- **Collected data**:
-- Opening Marker --
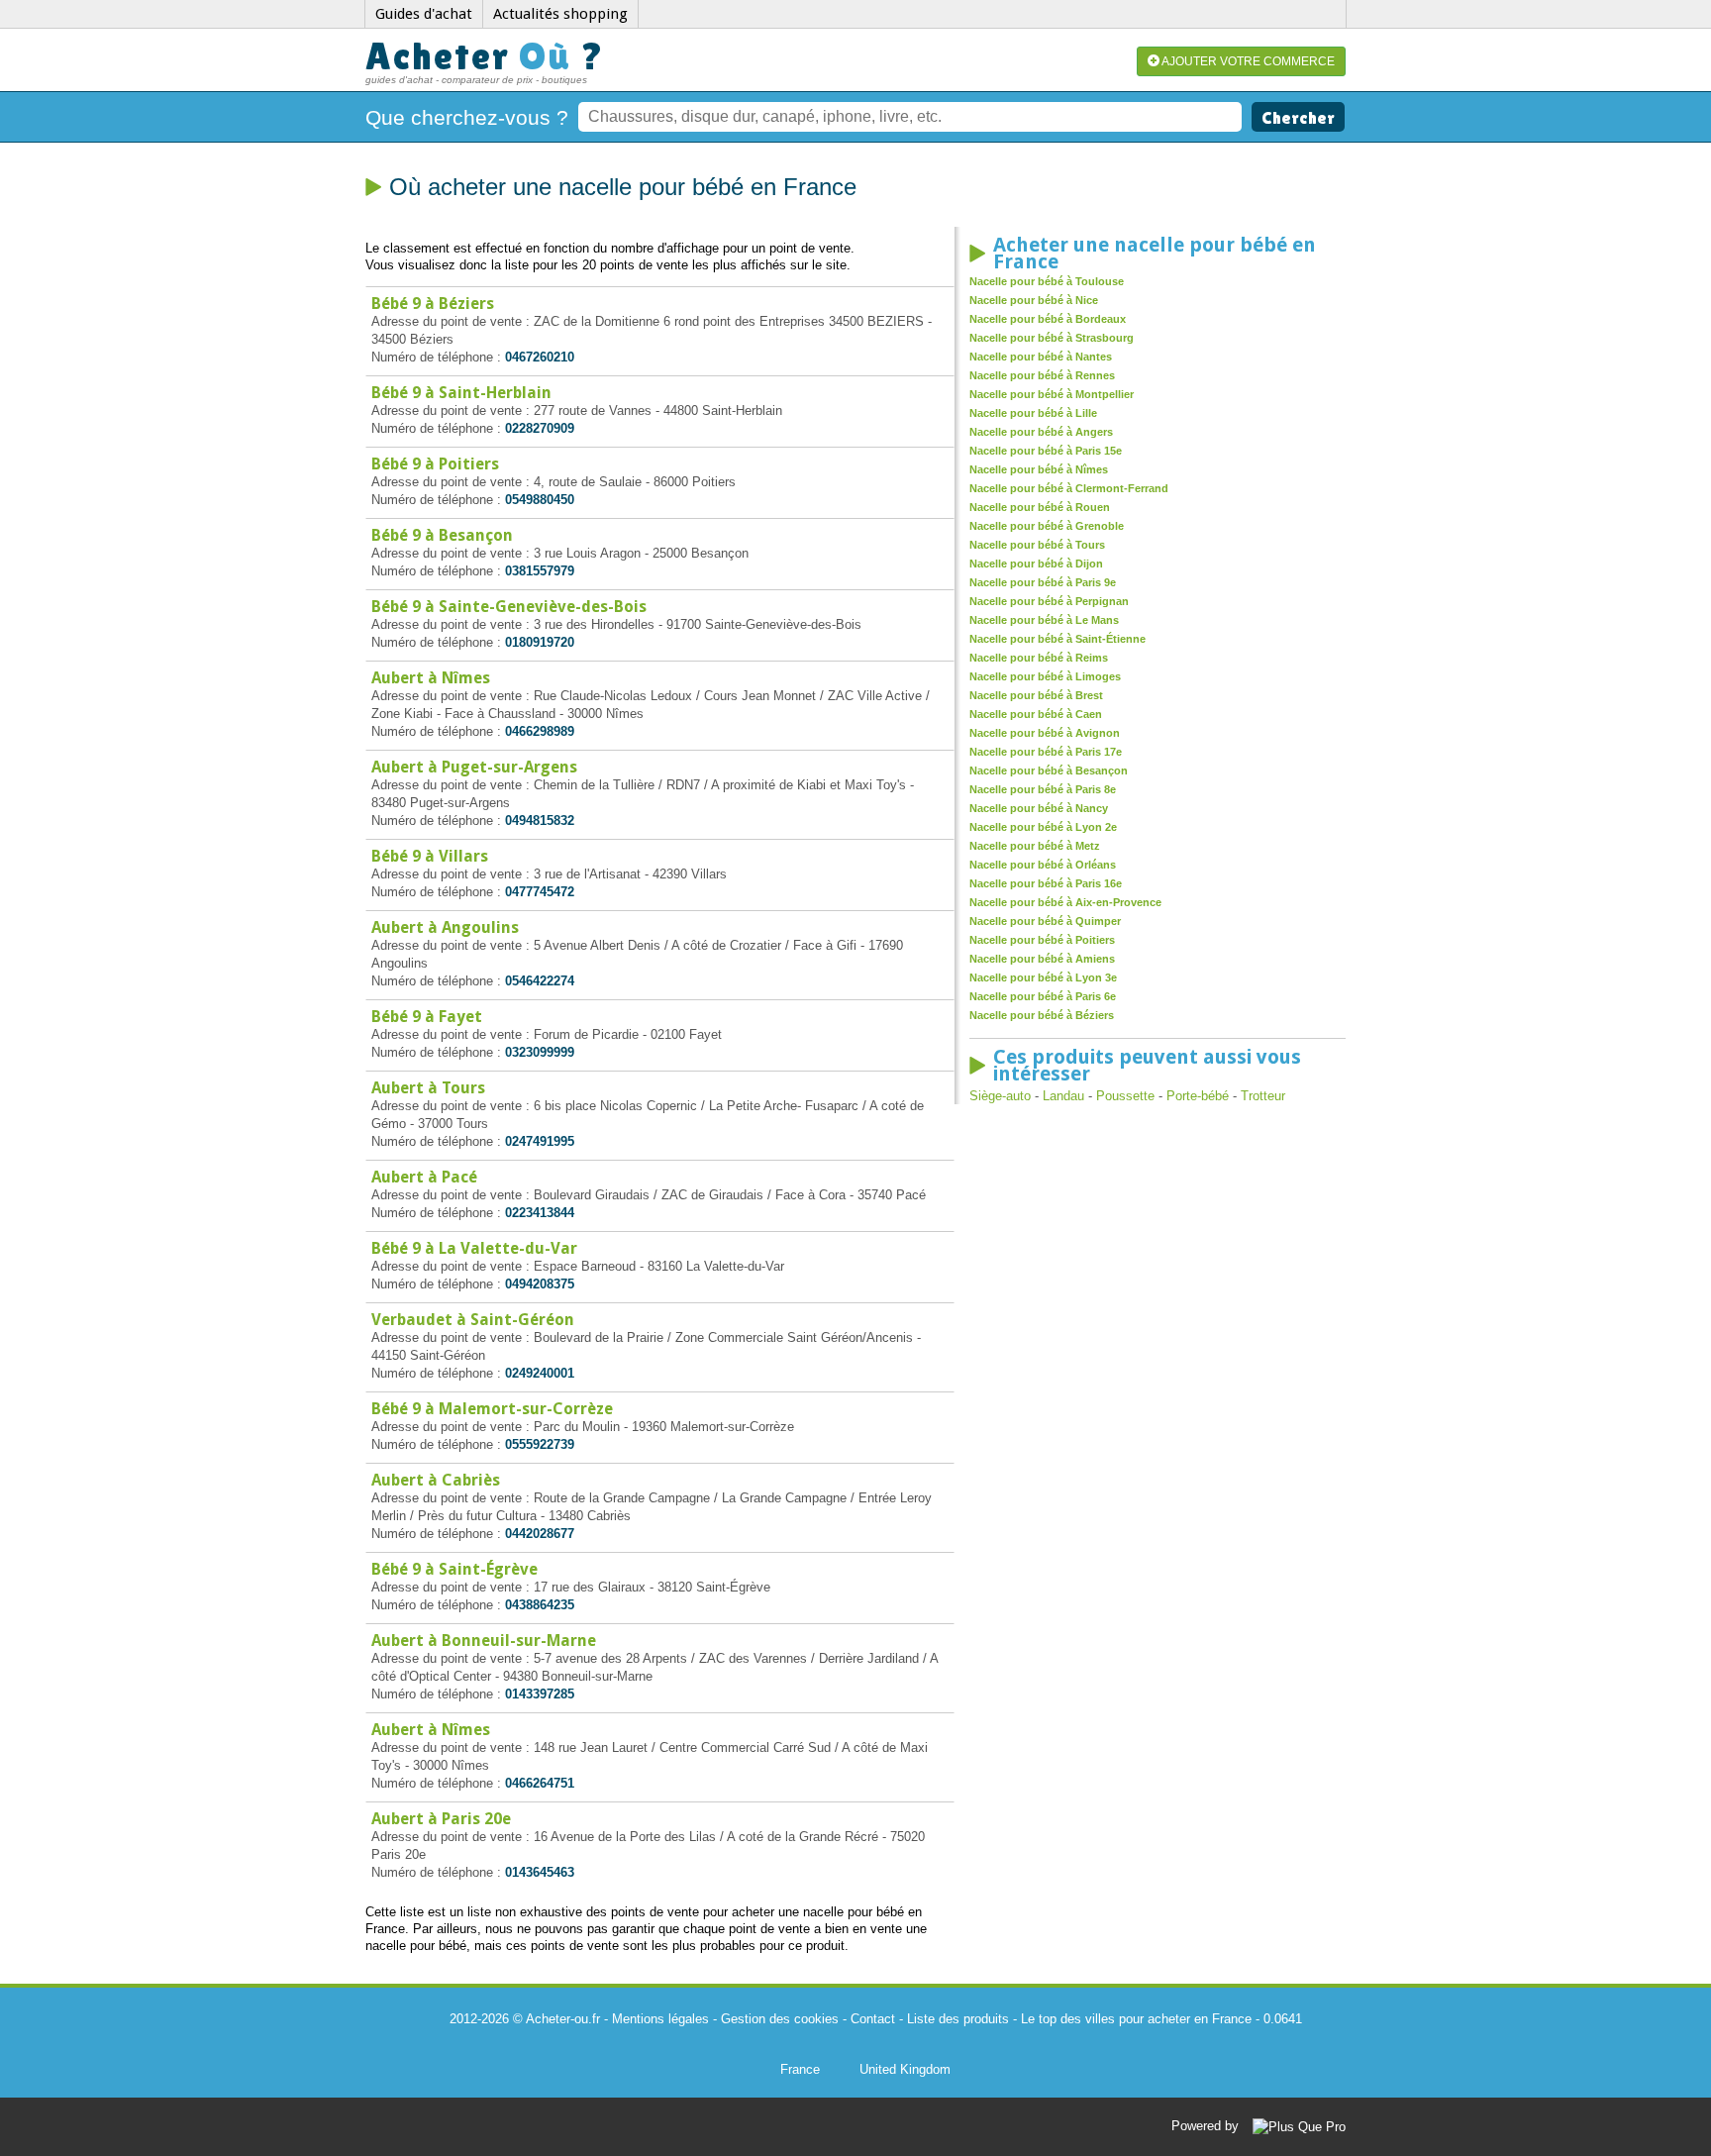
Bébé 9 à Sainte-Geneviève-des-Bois (509, 606)
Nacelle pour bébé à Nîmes (1038, 469)
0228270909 (539, 428)
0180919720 (539, 642)
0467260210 (539, 357)
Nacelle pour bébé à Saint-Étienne (1057, 639)
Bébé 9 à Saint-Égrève (454, 1569)
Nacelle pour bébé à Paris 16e (1045, 883)
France (800, 2069)
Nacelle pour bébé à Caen (1035, 714)
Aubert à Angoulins (445, 927)
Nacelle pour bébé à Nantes (1040, 356)
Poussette (1125, 1095)
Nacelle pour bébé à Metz (1034, 846)
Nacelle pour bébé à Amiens (1042, 959)
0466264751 (539, 1783)
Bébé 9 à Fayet (426, 1016)
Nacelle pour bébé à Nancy (1038, 808)
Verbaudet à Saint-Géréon (472, 1319)
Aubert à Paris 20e (441, 1818)
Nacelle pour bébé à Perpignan (1049, 601)
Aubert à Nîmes (430, 677)
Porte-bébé (1197, 1095)
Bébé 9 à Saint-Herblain (461, 392)
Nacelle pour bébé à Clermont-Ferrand (1068, 488)
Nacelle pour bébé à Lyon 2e (1043, 827)
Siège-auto (1000, 1095)
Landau (1063, 1095)
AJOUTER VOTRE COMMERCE (1247, 61)
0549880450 (539, 499)
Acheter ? (485, 56)
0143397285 (539, 1694)
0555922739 (539, 1444)
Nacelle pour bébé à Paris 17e (1045, 752)
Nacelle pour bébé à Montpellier (1051, 394)
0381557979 (539, 571)
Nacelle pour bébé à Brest (1036, 695)
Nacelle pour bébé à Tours (1037, 545)
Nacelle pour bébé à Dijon (1036, 563)
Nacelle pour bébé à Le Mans (1044, 620)
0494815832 (539, 820)
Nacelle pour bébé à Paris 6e (1042, 996)
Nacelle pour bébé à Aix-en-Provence (1065, 902)
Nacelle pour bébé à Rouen (1039, 507)
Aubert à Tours (428, 1087)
-- Closing Marker --
- **TO DO**: Leaving the pictures aside, write out the entries above exactly.

- **SOLUTION TO THIS PROBLEM**:
Bébé 9 à Sainte-Geneviève-des-Bois (509, 606)
Nacelle pour bébé à Nîmes (1038, 469)
0228270909 (539, 428)
0180919720 (539, 642)
0467260210 (539, 357)
Nacelle pour bébé à Saint-Étienne (1057, 639)
Bébé 9 à Saint-Égrève (454, 1569)
Nacelle pour bébé à Paris 16e (1045, 883)
France (800, 2069)
Nacelle pour bébé à Caen (1035, 714)
Aubert à Angoulins (445, 927)
Nacelle pour bébé à Nantes (1040, 356)
Poussette (1125, 1095)
Nacelle pour bébé à Metz (1034, 846)
Nacelle pour bébé à Amiens (1042, 959)
0466264751 (539, 1783)
Bébé 9 à Fayet (426, 1016)
Nacelle pour bébé à Nancy (1038, 808)
Verbaudet à Saint-Géréon (472, 1319)
Aubert à Paris 20e (441, 1818)
Nacelle pour bébé à Perpignan (1049, 601)
Aubert à Nîmes (430, 677)
Porte-bébé (1197, 1095)
Bébé 9 à Saint-Herblain (461, 392)
Nacelle pour bébé à Clermont-Ferrand (1068, 488)
Nacelle pour bébé à Lyon 2e (1043, 827)
Siège-auto (1000, 1095)
Landau (1063, 1095)
AJOUTER VOTRE COMMERCE (1247, 61)
0549880450 (539, 499)
Acheter ? (485, 56)
0143397285 (539, 1694)
0555922739 (539, 1444)
Nacelle pour bébé à Paris 17e (1045, 752)
Nacelle pour bébé à Montpellier (1051, 394)
0381557979 (539, 571)
Nacelle pour bébé à Brest (1036, 695)
Nacelle pour bébé à Tours (1037, 545)
Nacelle pour bébé à Dijon (1036, 563)
Nacelle pour bébé à Le Mans (1044, 620)
0494815832 (539, 820)
Nacelle pour bébé à Paris 6e (1042, 996)
Nacelle pour bébé à Aix-en-Provence (1065, 902)
Nacelle pour bébé à Rouen (1039, 507)
Aubert à Tours (428, 1087)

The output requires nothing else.